Mais comprenons bien ce qui se joue aujourd’hui : le débat n’oppose pas l’immobilisme et le mouvement, mais bel et bien des forces contraires qui tirent dans des directions opposées. Tout le débat sur les plans de relance illustre bien la tentation post-covid de repartir de plus belle dans la recherche désespérée de la croissance alors que la situation demanderait de décélérer et de bifurquer vers un autre modèle. C’est vrai à l’échelle européenne, comme à l’échelle nationale.
La complication en France, est que le clivage droite gauche qui a structuré la vie politique française depuis tant de décennies ne suffit pas à structurer la nouvelle carte des affrontements en cours.
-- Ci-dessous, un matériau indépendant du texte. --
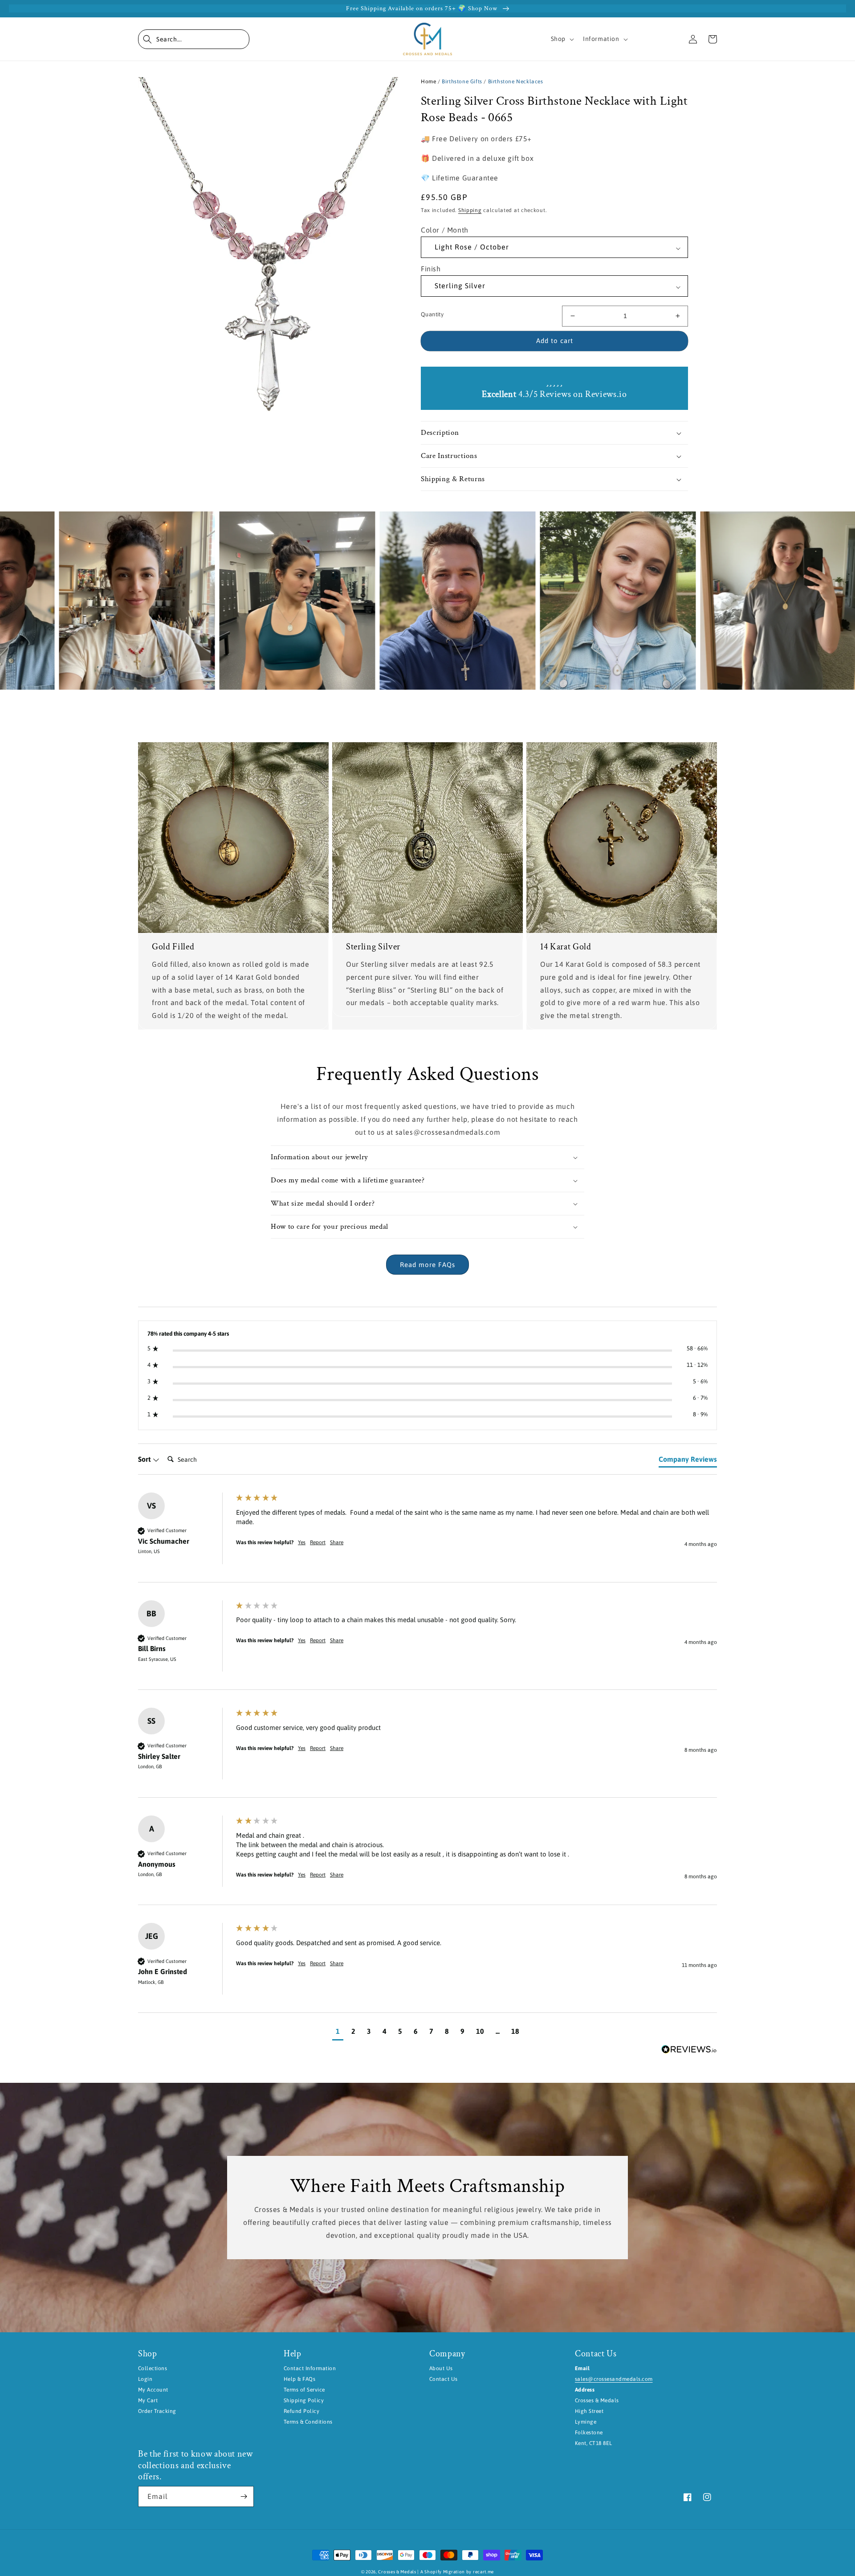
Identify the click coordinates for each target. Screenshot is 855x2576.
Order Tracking (157, 2411)
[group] (427, 1537)
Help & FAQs (299, 2379)
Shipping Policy (304, 2400)
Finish (431, 269)
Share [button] (336, 1542)
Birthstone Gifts (462, 81)
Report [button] (318, 1542)
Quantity (432, 314)
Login (145, 2379)
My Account (153, 2390)
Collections (152, 2368)
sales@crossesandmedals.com (613, 2379)
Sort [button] (145, 1459)
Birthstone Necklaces (515, 81)
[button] (193, 39)
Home (428, 81)
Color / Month (444, 230)
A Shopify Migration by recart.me (457, 2571)
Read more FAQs (427, 1264)
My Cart (148, 2400)
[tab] (688, 1461)
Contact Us (443, 2379)
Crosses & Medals (397, 2571)
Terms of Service (304, 2390)
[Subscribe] (243, 2496)
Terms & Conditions (308, 2422)
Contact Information (310, 2368)
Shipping (470, 210)
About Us (441, 2368)
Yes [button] (301, 1542)
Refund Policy (301, 2411)
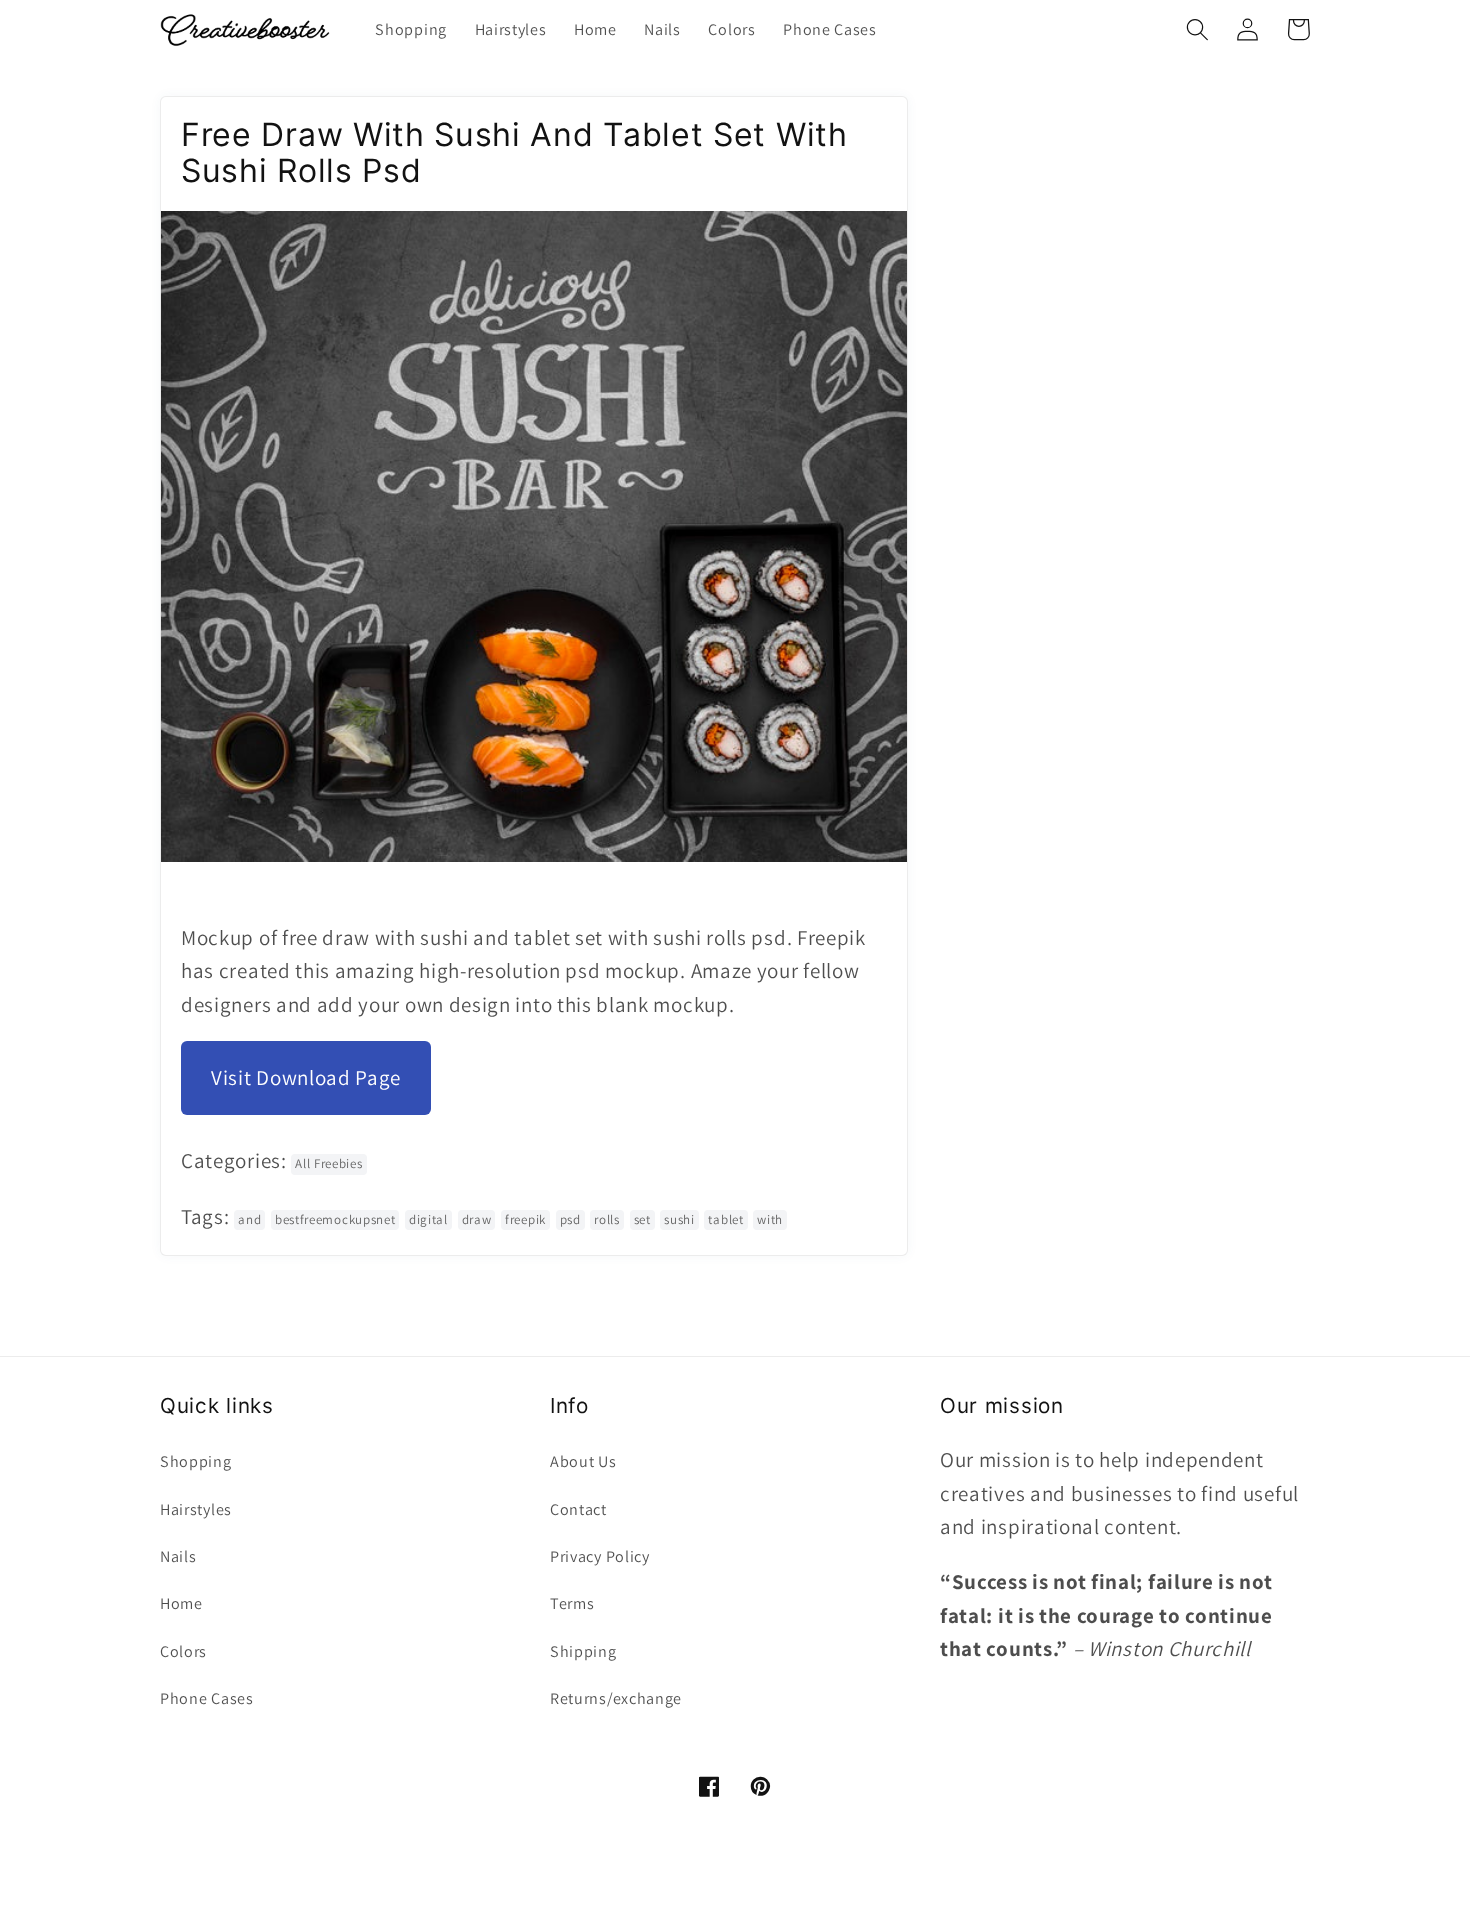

Comme s’ajoutent en plus les tiraillements identitaires du pays qui ressemble de plus en plus à une cocotte-minute, la question écologique a du mal à émerger comme étant la question clef.
C’est ici que j’en reviens au rapport du GIEC : la côte d’alerte est dépassée et l’ampleur des changements à engager est telle que le vertige peut nous saisir. Mais loin de demeurer tétanisés, nous devons construire les outils du sursaut. Notre génie ne peut plus être mis au service de notre destruction mais bel et bien au service de la préservation de notre espèce, et donc également de toutes les autres. Encore faut-il le comprendre.
Nous autres écologistes avons donc un devoir d’élucidation du monde. Nous ne sommes pas là pour donner des leçons mais pour trouver les arguments qui permettent à chacune et chacun d’être frappé en son for intérieur par l’évidence écologique. Parfois nous sommes incapables de faire autre chose que ressasser nos propres discours, et parfois, l’intuition nous permet de toucher la raison ou la sensibilité de nos contemporains. C’est un travail qui ne connait pas de répit. Une cause qui ne supporte pas le dépit.
Savez-vous ce que René Char appelait « la blessure la plus rapprochée du soleil » ? La lucidité. C’est elle qui doit guider nos pas jusque dans les bureaux de vote dimanche, et éclairer notre chemin dans les mois qui viennent.